**YOUR TASK:**
Below is a listing; restate from it, character for character, the lines beginning at the line holding "Where should I click to: Collapse" and ending at the line holding "Select the US$400", both included.

*** Begin section ***

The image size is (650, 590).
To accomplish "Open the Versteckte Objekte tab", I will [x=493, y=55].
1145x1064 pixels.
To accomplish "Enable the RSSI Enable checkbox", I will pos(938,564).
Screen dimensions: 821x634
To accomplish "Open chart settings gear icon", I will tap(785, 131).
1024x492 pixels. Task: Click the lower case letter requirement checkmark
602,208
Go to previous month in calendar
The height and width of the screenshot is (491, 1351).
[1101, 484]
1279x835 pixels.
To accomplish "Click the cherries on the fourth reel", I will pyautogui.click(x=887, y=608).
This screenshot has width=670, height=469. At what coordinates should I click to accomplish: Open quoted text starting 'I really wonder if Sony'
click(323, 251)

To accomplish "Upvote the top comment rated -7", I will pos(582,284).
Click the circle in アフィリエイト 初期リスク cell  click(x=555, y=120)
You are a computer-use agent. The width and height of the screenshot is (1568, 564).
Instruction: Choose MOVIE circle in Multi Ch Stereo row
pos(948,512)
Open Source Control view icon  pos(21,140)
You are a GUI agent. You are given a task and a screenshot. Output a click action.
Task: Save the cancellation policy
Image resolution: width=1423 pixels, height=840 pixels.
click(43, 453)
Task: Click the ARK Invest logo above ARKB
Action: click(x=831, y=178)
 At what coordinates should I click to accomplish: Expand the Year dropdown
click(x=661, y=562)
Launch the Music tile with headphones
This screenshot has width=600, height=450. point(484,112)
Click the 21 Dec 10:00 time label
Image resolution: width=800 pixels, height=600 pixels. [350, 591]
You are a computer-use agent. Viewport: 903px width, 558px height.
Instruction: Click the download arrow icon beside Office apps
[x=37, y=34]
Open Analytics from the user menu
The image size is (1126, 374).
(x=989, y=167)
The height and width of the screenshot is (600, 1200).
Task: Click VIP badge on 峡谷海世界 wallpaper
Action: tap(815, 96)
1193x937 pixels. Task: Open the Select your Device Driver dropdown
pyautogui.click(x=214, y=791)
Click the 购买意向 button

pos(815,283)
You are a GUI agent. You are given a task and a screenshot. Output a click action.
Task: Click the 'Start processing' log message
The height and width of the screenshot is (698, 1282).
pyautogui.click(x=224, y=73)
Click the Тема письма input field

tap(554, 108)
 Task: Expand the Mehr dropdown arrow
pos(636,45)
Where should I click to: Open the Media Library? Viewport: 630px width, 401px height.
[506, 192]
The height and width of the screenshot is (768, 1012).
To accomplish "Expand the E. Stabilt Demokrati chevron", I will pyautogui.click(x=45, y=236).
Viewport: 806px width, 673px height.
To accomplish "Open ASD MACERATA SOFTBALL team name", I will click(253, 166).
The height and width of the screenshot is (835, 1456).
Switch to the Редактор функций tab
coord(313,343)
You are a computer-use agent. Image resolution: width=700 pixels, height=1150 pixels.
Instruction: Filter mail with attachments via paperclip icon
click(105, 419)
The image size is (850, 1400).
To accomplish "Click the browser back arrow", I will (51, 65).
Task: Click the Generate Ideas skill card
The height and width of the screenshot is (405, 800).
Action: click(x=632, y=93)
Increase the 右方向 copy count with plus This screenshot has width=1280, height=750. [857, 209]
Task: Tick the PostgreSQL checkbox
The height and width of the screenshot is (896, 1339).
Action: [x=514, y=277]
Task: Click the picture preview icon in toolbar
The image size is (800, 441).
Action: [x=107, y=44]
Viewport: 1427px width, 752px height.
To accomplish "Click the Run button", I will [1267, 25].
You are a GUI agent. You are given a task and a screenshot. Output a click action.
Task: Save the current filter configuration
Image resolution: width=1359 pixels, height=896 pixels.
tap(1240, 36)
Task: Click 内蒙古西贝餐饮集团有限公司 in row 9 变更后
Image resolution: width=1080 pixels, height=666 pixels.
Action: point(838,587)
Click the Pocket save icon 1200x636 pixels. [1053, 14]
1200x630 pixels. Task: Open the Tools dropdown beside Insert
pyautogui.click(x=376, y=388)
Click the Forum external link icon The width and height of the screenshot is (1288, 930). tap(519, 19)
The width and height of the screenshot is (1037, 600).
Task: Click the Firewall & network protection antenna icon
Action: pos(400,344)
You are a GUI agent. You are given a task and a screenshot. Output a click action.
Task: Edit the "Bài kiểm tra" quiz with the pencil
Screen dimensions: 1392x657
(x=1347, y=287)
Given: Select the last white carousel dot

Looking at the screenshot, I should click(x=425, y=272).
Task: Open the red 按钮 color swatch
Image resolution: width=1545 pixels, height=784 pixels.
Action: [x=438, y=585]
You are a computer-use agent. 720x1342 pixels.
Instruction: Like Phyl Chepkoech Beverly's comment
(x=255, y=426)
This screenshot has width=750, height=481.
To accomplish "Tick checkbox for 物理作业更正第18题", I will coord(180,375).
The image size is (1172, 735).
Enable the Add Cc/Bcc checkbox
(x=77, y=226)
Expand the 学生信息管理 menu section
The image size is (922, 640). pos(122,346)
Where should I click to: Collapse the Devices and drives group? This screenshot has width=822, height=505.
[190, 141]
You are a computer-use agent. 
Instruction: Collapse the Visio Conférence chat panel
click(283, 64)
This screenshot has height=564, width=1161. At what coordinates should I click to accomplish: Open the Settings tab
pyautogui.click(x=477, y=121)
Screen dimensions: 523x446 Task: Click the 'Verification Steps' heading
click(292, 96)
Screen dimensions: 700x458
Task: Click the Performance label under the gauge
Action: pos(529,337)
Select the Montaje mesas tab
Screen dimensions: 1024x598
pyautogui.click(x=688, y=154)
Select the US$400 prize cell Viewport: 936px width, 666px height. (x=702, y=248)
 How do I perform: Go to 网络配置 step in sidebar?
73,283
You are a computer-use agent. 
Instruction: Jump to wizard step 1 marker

*** End section ***

**EXERCISE ANSWER:**
Where should I click to: Collapse the Devices and drives group? This screenshot has width=822, height=505.
[190, 141]
You are a computer-use agent. 
Instruction: Collapse the Visio Conférence chat panel
click(283, 64)
This screenshot has height=564, width=1161. At what coordinates should I click to accomplish: Open the Settings tab
pyautogui.click(x=477, y=121)
Screen dimensions: 523x446 Task: Click the 'Verification Steps' heading
click(292, 96)
Screen dimensions: 700x458
Task: Click the Performance label under the gauge
Action: pos(529,337)
Select the Montaje mesas tab
Screen dimensions: 1024x598
pyautogui.click(x=688, y=154)
Select the US$400 prize cell Viewport: 936px width, 666px height. (x=702, y=248)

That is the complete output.